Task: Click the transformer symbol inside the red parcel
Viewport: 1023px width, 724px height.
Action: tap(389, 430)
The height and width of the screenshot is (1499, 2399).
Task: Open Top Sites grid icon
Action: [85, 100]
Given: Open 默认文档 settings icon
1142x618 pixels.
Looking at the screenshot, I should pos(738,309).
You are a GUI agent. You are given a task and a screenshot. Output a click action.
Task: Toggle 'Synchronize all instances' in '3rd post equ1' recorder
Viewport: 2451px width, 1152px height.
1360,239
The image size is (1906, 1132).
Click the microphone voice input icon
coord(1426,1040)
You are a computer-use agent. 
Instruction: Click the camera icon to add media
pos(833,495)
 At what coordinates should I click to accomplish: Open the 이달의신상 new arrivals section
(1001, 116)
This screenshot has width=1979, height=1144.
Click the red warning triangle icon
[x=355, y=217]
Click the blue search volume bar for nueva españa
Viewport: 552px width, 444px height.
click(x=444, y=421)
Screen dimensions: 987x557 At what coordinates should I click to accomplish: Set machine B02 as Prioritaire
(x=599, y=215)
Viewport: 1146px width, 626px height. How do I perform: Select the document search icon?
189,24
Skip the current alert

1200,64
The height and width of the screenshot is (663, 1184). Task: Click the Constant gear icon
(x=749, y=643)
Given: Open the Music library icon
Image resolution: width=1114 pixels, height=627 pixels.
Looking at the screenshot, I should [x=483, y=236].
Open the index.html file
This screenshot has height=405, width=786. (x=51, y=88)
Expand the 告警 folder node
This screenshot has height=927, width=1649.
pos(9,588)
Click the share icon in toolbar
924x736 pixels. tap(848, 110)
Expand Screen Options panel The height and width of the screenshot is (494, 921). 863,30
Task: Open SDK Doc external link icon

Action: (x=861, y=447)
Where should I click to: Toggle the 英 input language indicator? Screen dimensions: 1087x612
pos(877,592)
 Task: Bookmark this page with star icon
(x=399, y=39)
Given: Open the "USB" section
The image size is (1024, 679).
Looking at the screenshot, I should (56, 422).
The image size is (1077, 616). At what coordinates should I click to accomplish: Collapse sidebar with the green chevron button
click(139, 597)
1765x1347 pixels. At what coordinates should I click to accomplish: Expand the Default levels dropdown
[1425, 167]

# DIRECTIONS:
Once you have read the records above, output each of them verbatim.

# TASK RESPONSE:
Task: Click the transformer symbol inside the red parcel
Viewport: 1023px width, 724px height.
Action: tap(389, 430)
The height and width of the screenshot is (1499, 2399).
Task: Open Top Sites grid icon
Action: [85, 100]
Given: Open 默认文档 settings icon
1142x618 pixels.
Looking at the screenshot, I should pos(738,309).
You are a GUI agent. You are given a task and a screenshot. Output a click action.
Task: Toggle 'Synchronize all instances' in '3rd post equ1' recorder
Viewport: 2451px width, 1152px height.
1360,239
The image size is (1906, 1132).
Click the microphone voice input icon
coord(1426,1040)
You are a computer-use agent. 
Instruction: Click the camera icon to add media
pos(833,495)
 At what coordinates should I click to accomplish: Open the 이달의신상 new arrivals section
(1001, 116)
This screenshot has width=1979, height=1144.
Click the red warning triangle icon
[x=355, y=217]
Click the blue search volume bar for nueva españa
Viewport: 552px width, 444px height.
click(x=444, y=421)
Screen dimensions: 987x557 At what coordinates should I click to accomplish: Set machine B02 as Prioritaire
(x=599, y=215)
Viewport: 1146px width, 626px height. How do I perform: Select the document search icon?
189,24
Skip the current alert

1200,64
The height and width of the screenshot is (663, 1184). Task: Click the Constant gear icon
(x=749, y=643)
Given: Open the Music library icon
Image resolution: width=1114 pixels, height=627 pixels.
Looking at the screenshot, I should [x=483, y=236].
Open the index.html file
This screenshot has height=405, width=786. (x=51, y=88)
Expand the 告警 folder node
This screenshot has height=927, width=1649.
pos(9,588)
Click the share icon in toolbar
924x736 pixels. tap(848, 110)
Expand Screen Options panel The height and width of the screenshot is (494, 921). 863,30
Task: Open SDK Doc external link icon

Action: (x=861, y=447)
Where should I click to: Toggle the 英 input language indicator? Screen dimensions: 1087x612
pos(877,592)
 Task: Bookmark this page with star icon
(x=399, y=39)
Given: Open the "USB" section
The image size is (1024, 679).
Looking at the screenshot, I should (56, 422).
The image size is (1077, 616). At what coordinates should I click to accomplish: Collapse sidebar with the green chevron button
click(139, 597)
1765x1347 pixels. At what coordinates should I click to accomplish: Expand the Default levels dropdown
[1425, 167]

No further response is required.